In un sistema di video sorveglianza attivo non è sufficiente individuare un elemento nuovo che è entrato nella scena, si muove al suo interno o ne è uscito. Per avere una corretta comprensione di quello che realmente sta accadendo diventa fondamentale cercare di capire la natura dell’oggetto. Questo permette di avere un valido aiuto nel monitorare quello che accade. Ad esempio, si può essere avvertiti se una persona entra in una zona riservata alle merci o se un veicolo transita in una zona non consentita al traffico o in un orario particolare.

In generale, in un sistema di video sorveglianza, si cerca di distinguere tra due grandi categorie: Persone o gruppi di persone e veicoli.

Questo tipo di classificazione sembra piuttosto semplice in apparenza, ma in realtà vi sono molti fattori che la rendono, in molti casi, piuttosto complessa. Le difficoltà risiedono nel fatto che gli elementi da classificare possono essere ripresi in diverse pose e da diverse angolazioni che dipendono da quale angolazione e da quale distanza la telecamera inquadra la scena e dalla posa dell’oggetto. Questo comporta, ad esempio, che si possono avere immagini di auto con diverse prospettive che mostrano caratteristiche diverse. Oppure, a scale diverse, quella che sembra un'auto mentre in realtà è una persona.

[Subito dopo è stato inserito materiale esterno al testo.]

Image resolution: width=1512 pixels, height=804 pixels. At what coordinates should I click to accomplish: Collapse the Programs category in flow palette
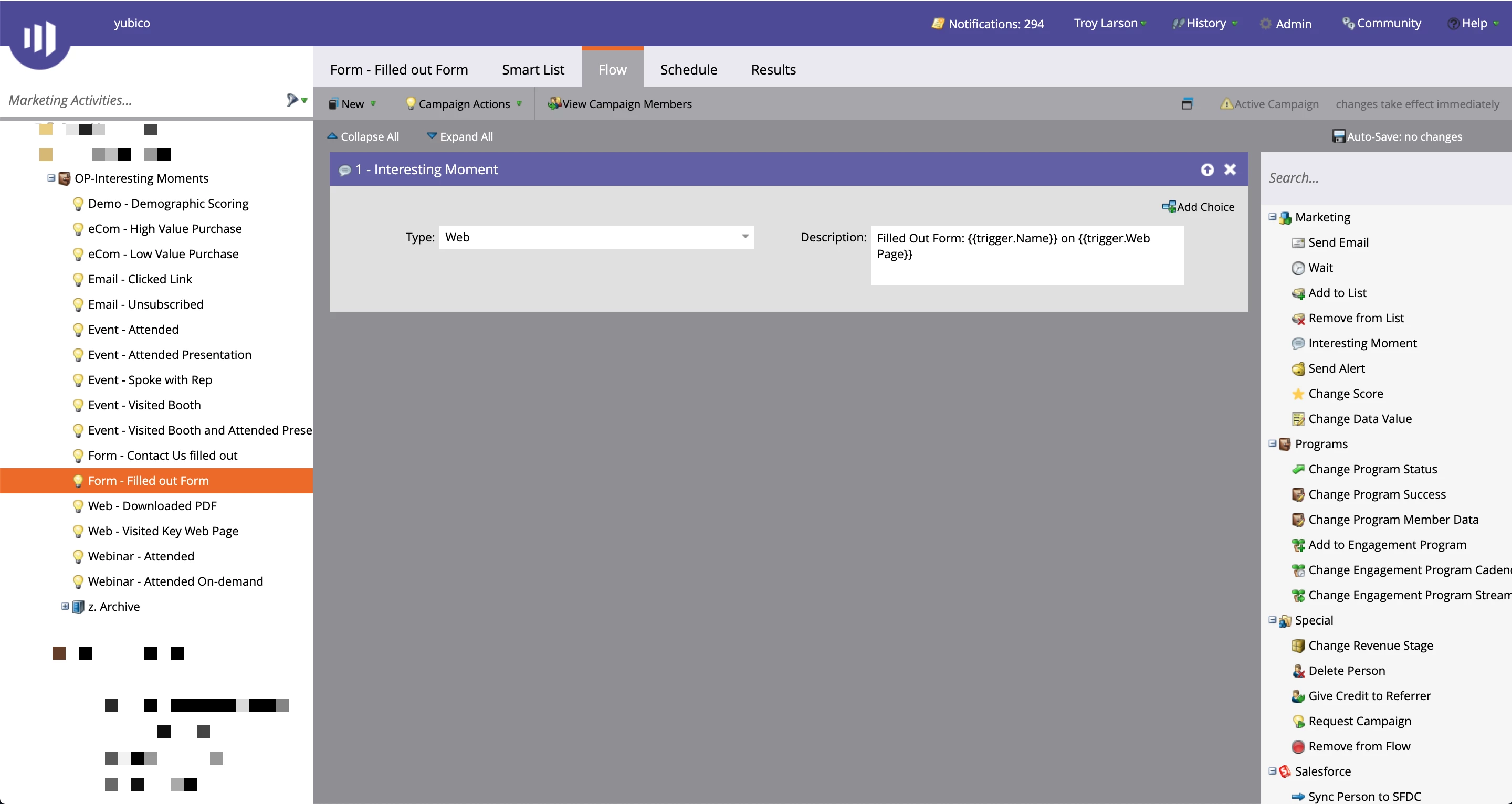point(1272,443)
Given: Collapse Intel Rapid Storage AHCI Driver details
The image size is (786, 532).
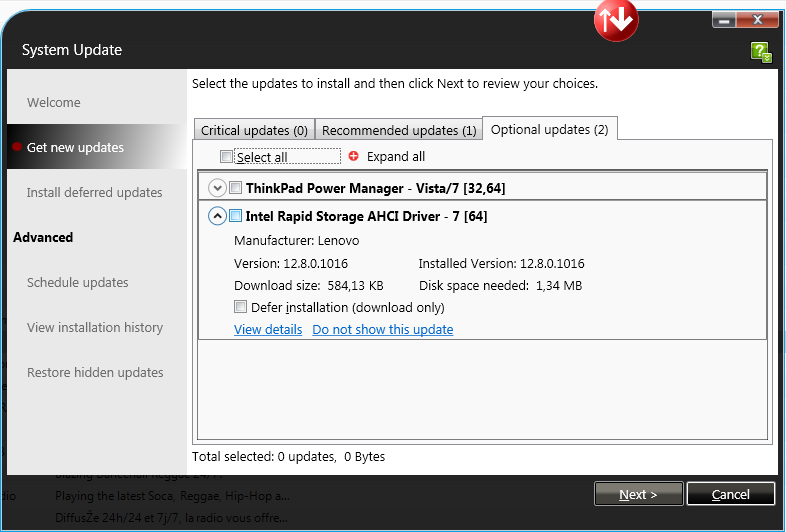Looking at the screenshot, I should coord(217,215).
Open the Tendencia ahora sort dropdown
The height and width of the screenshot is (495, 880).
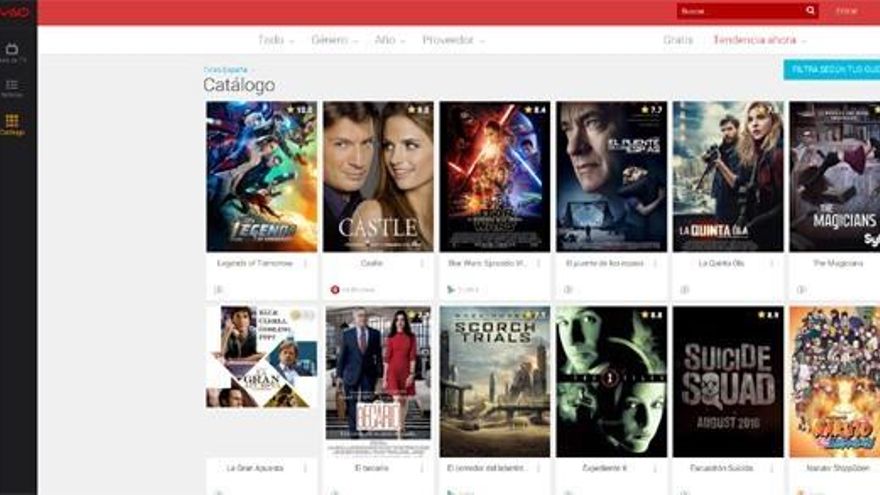click(x=759, y=40)
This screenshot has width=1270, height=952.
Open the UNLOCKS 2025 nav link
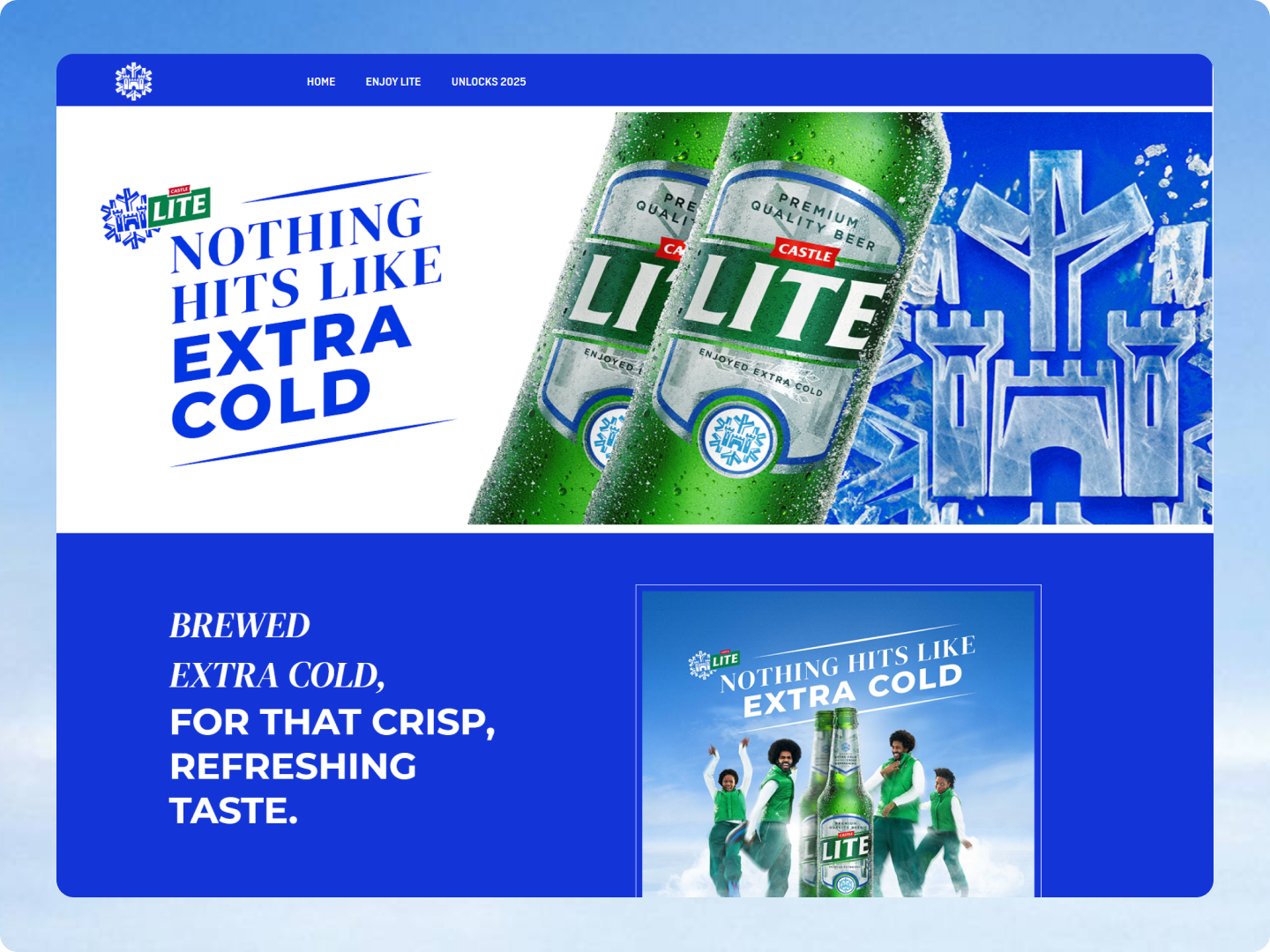point(489,82)
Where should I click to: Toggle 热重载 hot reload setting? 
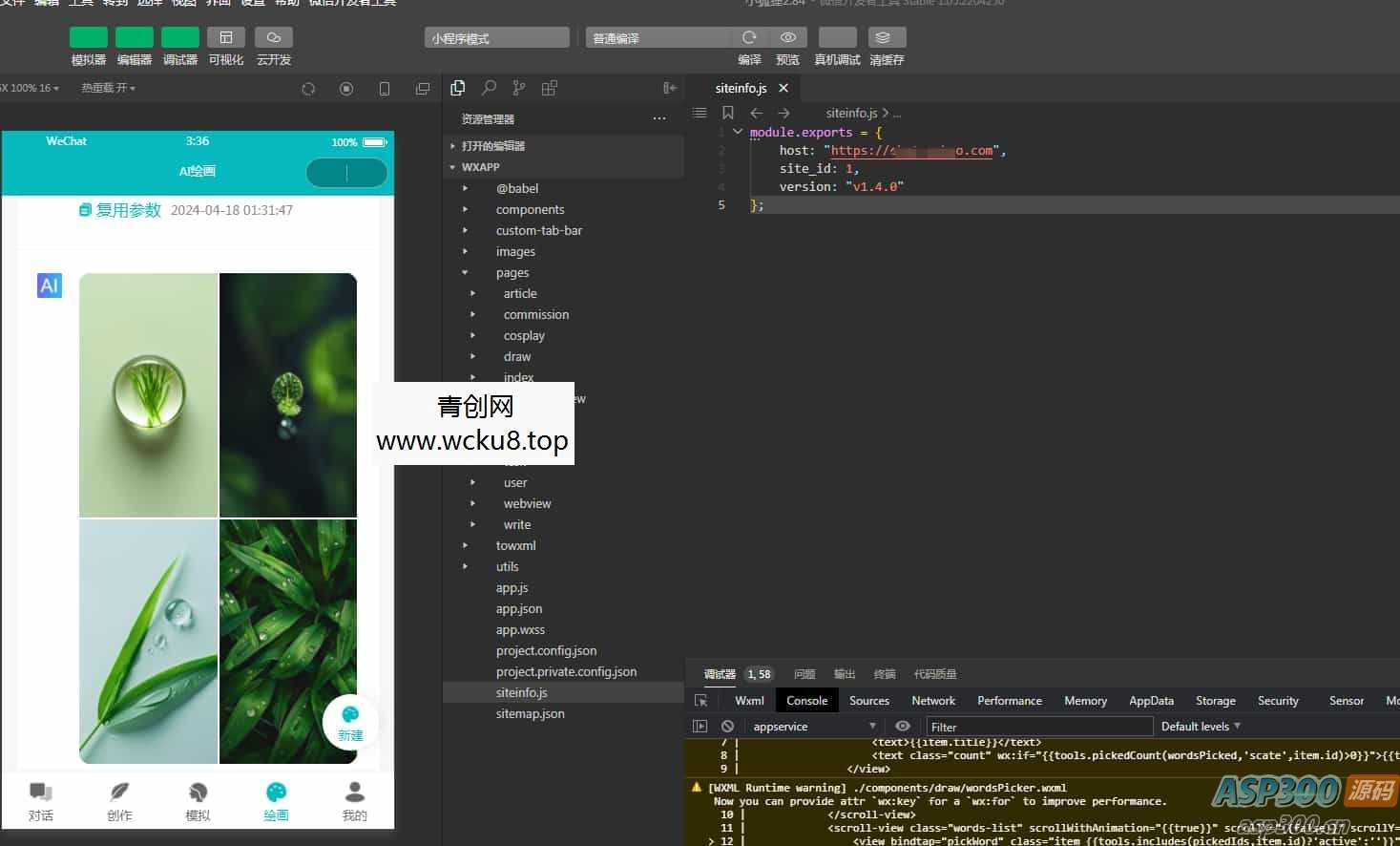[105, 88]
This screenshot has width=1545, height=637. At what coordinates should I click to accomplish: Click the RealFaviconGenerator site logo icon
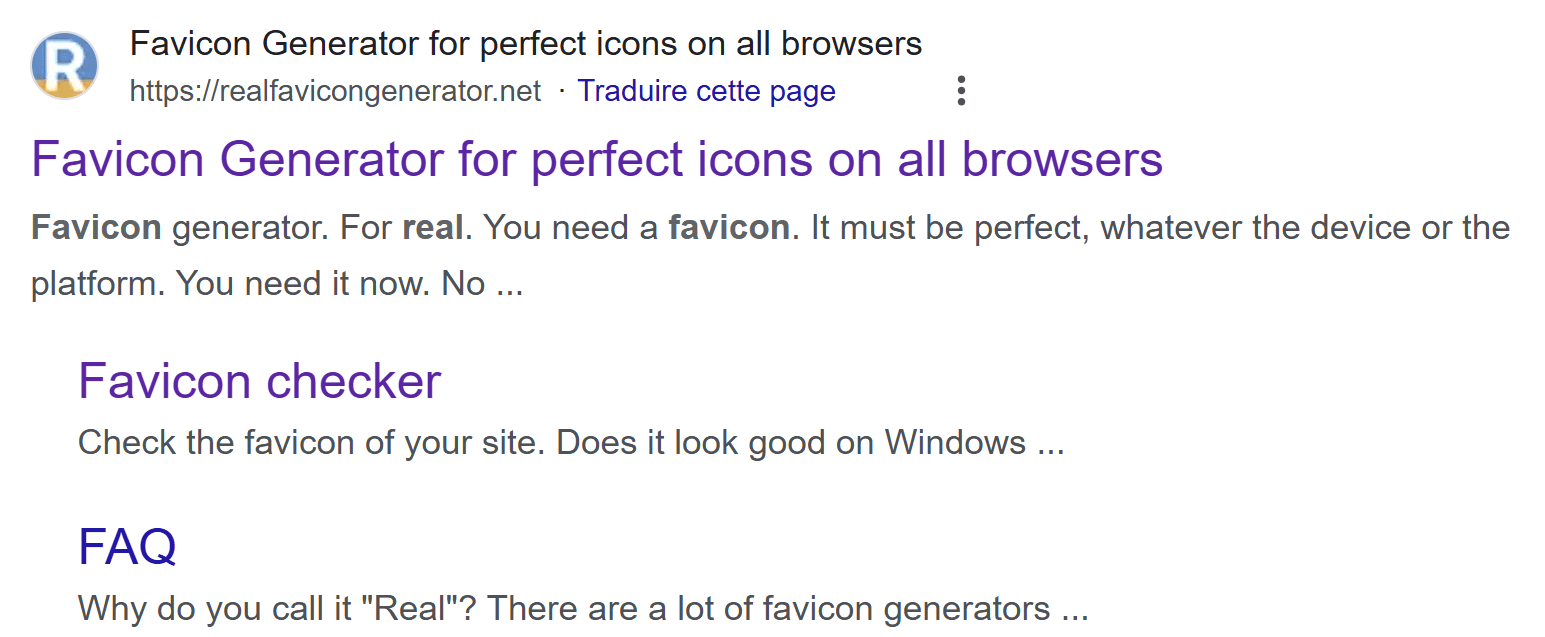click(64, 64)
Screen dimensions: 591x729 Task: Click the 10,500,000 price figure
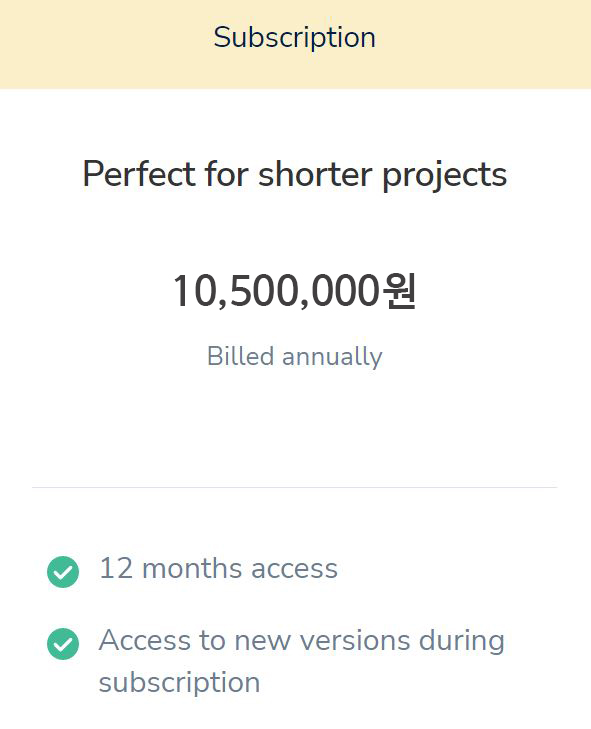(277, 292)
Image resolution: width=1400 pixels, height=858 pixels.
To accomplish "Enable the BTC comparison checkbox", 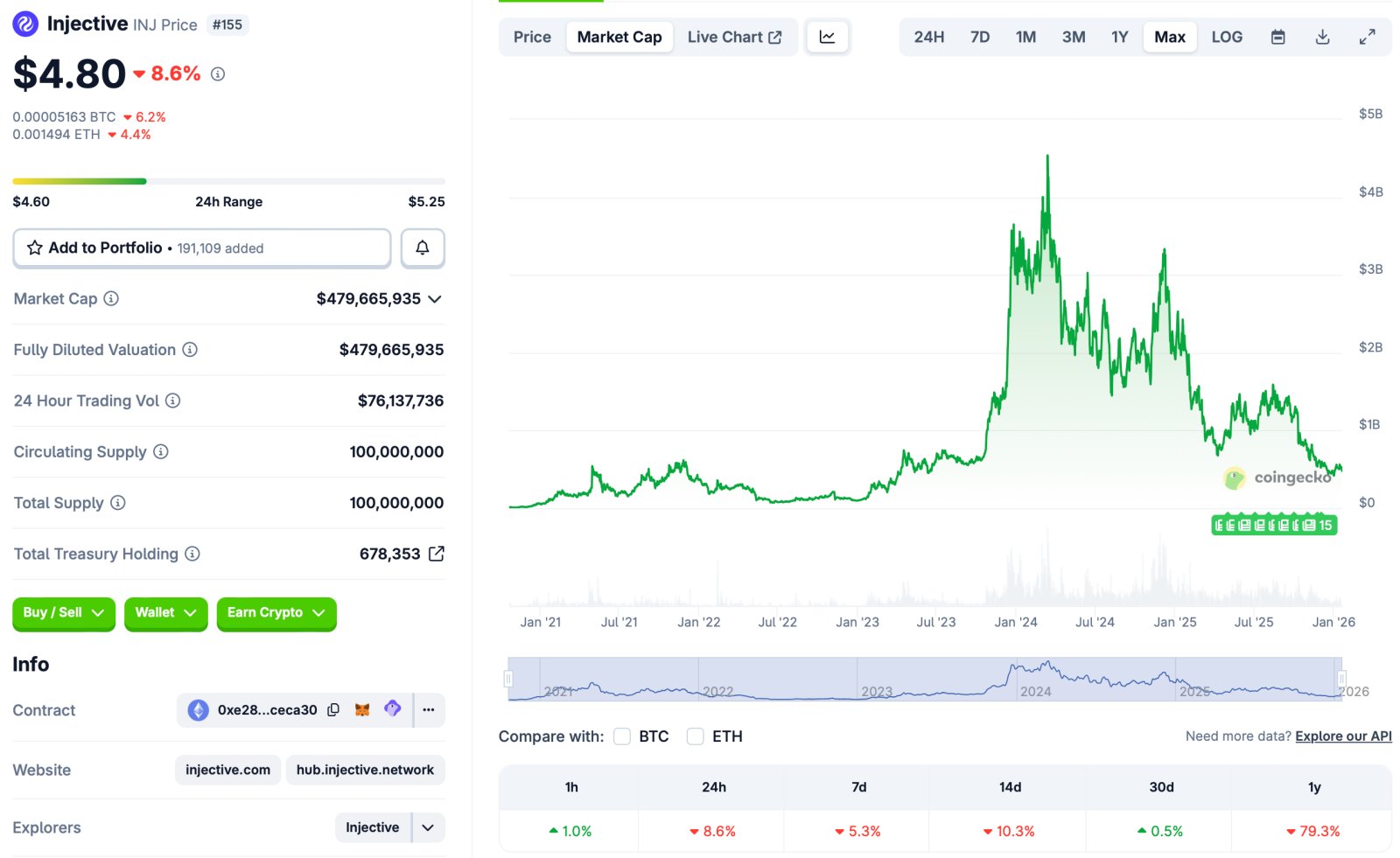I will [622, 736].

Per ovviare a questi problemi è necessario individuare metodologie che non siano troppo sensibili alle differenze prospettiche.

In figura 17, ad esempio, si vedono delle riprese di automobili da angolazioni differenti. Come si nota le auto inquadrate di fianco presentano proporzioni e caratteristiche generali diverse da quelle inquadrate di fronte. Questo esempio ben illustra le difficoltà che ci possono essere nel generalizzare le caratteristiche che permettono di riconoscere gli autoveicoli.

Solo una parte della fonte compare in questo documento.